= Time-Megeve-Mont-Blanc =

The Time-Megeve-Mont-Blanc is a cyclosportive that takes place early June in the northern part of the French Alps, 45 km from Geneva. This cycling event attracts 2,000 riders on a 140-km route that starts from the valley town of Sallanches and includes three passes: Col de la Colombiere, Col des Aravis, and Col des Saisies. The event finishes in the ski resort of Megève.

There are three choices of circuit: 80 km (Colombiere, Aravis — climbing 2850 m); 110 km (Colombiere, Aravis, Saisies — climbing 3930 m); 140 km (Colombiere, Aravis, two different ascents of Saisies — climbing 4810 m).

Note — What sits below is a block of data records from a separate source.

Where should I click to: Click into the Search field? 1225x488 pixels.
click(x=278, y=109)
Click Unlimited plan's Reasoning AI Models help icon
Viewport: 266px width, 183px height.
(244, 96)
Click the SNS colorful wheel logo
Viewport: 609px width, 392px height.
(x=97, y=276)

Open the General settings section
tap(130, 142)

The route is designed so that the total amount of climbing on the longest course exactly equals the height of nearby Mont Blanc, the highest mountain in the Alps and for which the event is named. To complete this long course participants have to have reached control points before certain cut-off times, otherwise they are re-directed on to the shorter versions of the route. This is possible because the routes of the three courses share the same initial and final sections, but the longer routes also incorporate various additional detours on the Col des Saises.

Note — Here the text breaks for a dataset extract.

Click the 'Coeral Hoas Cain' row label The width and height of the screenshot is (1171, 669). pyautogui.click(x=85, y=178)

The 2014 edition incorporated three new routes heading south of Megeve into the Beaufortin range: 80km 2000 m of climbing with two ascents of Col des Saisies; 110 km 3100m climbing with two ascents of Col des Saisies, Col des Pres, Lac de Roselend; 135km 3500m climbing with two ascents of Col des Saisies, Col des Pres, Lac de Roselend; Col de la Forclaz. Safety considerations following the death of a Swiss rider in the 2010 edition has led to the organisers neutralising downhill sections, participants passing through timing sections at the top and bottom of the major climbs.